Copycat Chipotle Sofritas
A flavorful copycat of Chipotle's plant-based protein featuring meaty tofu crumbles simmered in a smoky, tangy sauce. This recipe uses broiled poblano peppers and chipotle in adobo for a deep, layered flavor profile.
Ingredients
- 1 package (approx 16 oz) super firm tofu (high-protein)
- 1 whole poblano pepper
- 0.5 large yellow or white onion, diced
- 4 cloves garlic, minced
- 1 tablespoon tomato paste
- 1.5 teaspoons ground cumin
- 1 teaspoon Mexican oregano (or regular)
- 1 teaspoon ancho chile powder (or regular)
- 1 teaspoon kosher salt
- 0.5 teaspoon black pepper
- 2 medium roma tomatoes, chopped
- 2 peppers chipotle peppers in adobo sauce
- 1 tablespoon adobo sauce from the can
- 1 tablespoon red wine vinegar
- 0.5 cup water
- 2 tablespoons neutral cooking oil (divided)
- 0.5 lime fresh lime juice
Instructions
- Broil the poblano pepper until the skin is blistered and blackened. This can be done under an oven broiler or over a gas burner flame. No need to peel or de-seed after charring.

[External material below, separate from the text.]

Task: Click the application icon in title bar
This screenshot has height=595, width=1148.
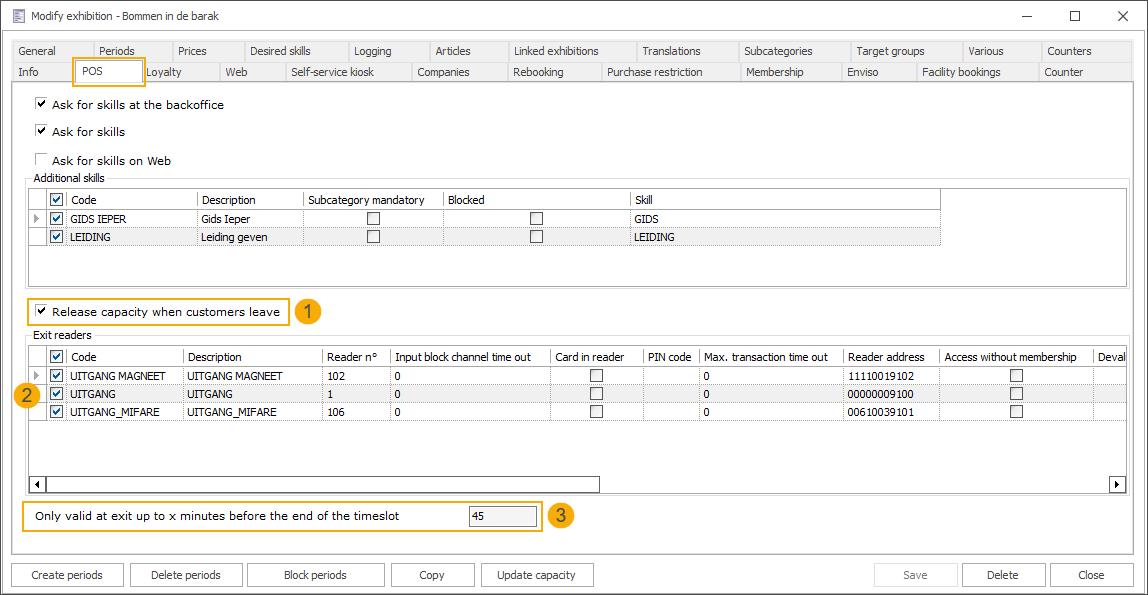Action: [17, 16]
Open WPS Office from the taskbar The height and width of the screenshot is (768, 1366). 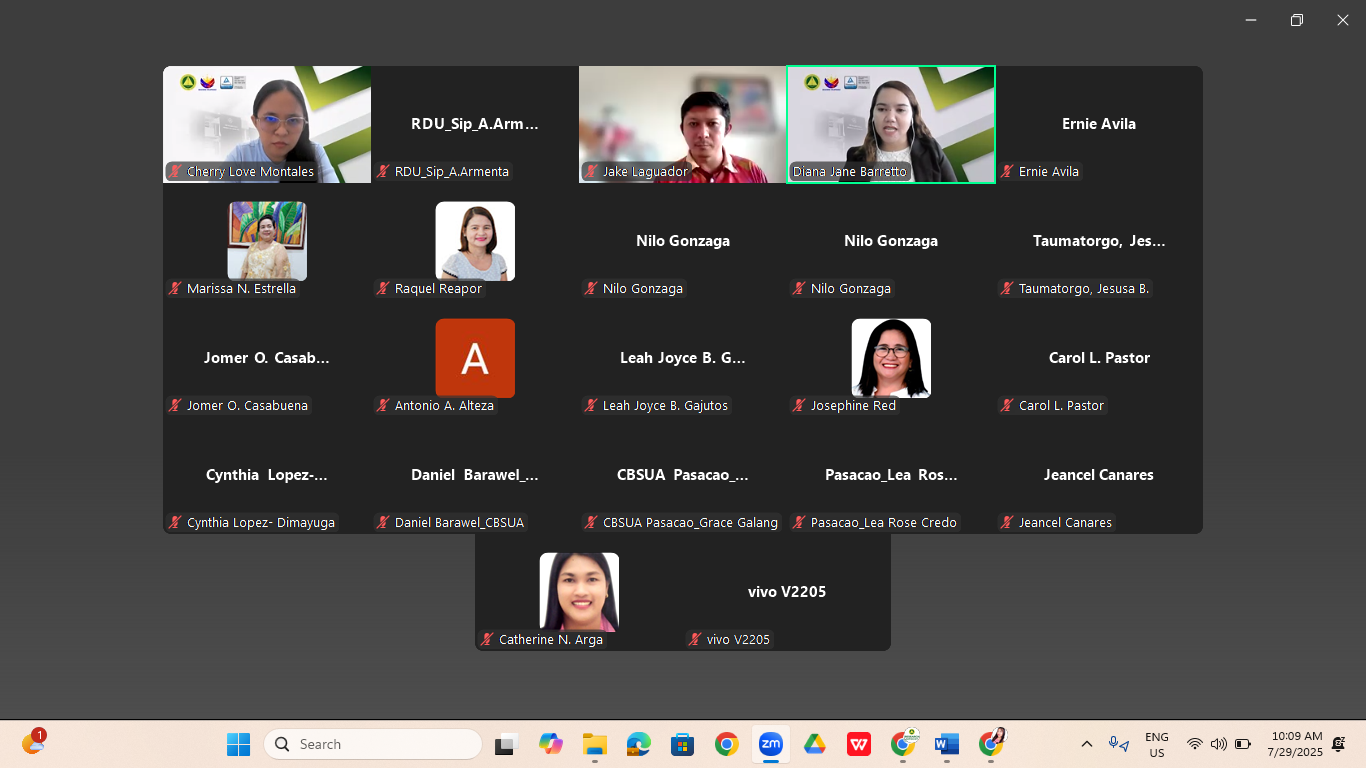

- In a large pan, heat 1 tablespoon of oil over medium-high heat. Sauté the diced onion until it gains color, then add the garlic, tomato paste, cumin, oregano, chile powder, salt, and pepper. Stir in the chopped tomatoes and cook until they soften.
- Transfer the cooked tomato and onion mixture to a blender. Add the broiled poblano pepper (whole), chipotle peppers, adobo sauce, red wine vinegar, and water. Blend until relatively smooth and set aside.
- Slice the super firm tofu into 4 slabs and blot with a towel. Crumble the tofu into blueberry-sized pieces. Heat the remaining 1 tablespoon of oil in the pan and fry the tofu crumbles until mostly browned and chewy.
- Pour the blended sauce over the browned tofu crumbles. Simmer the mixture, stirring occasionally, until the sauce thickens and coats the tofu. Finish with a squeeze of fresh lime juice and cilantro if desired.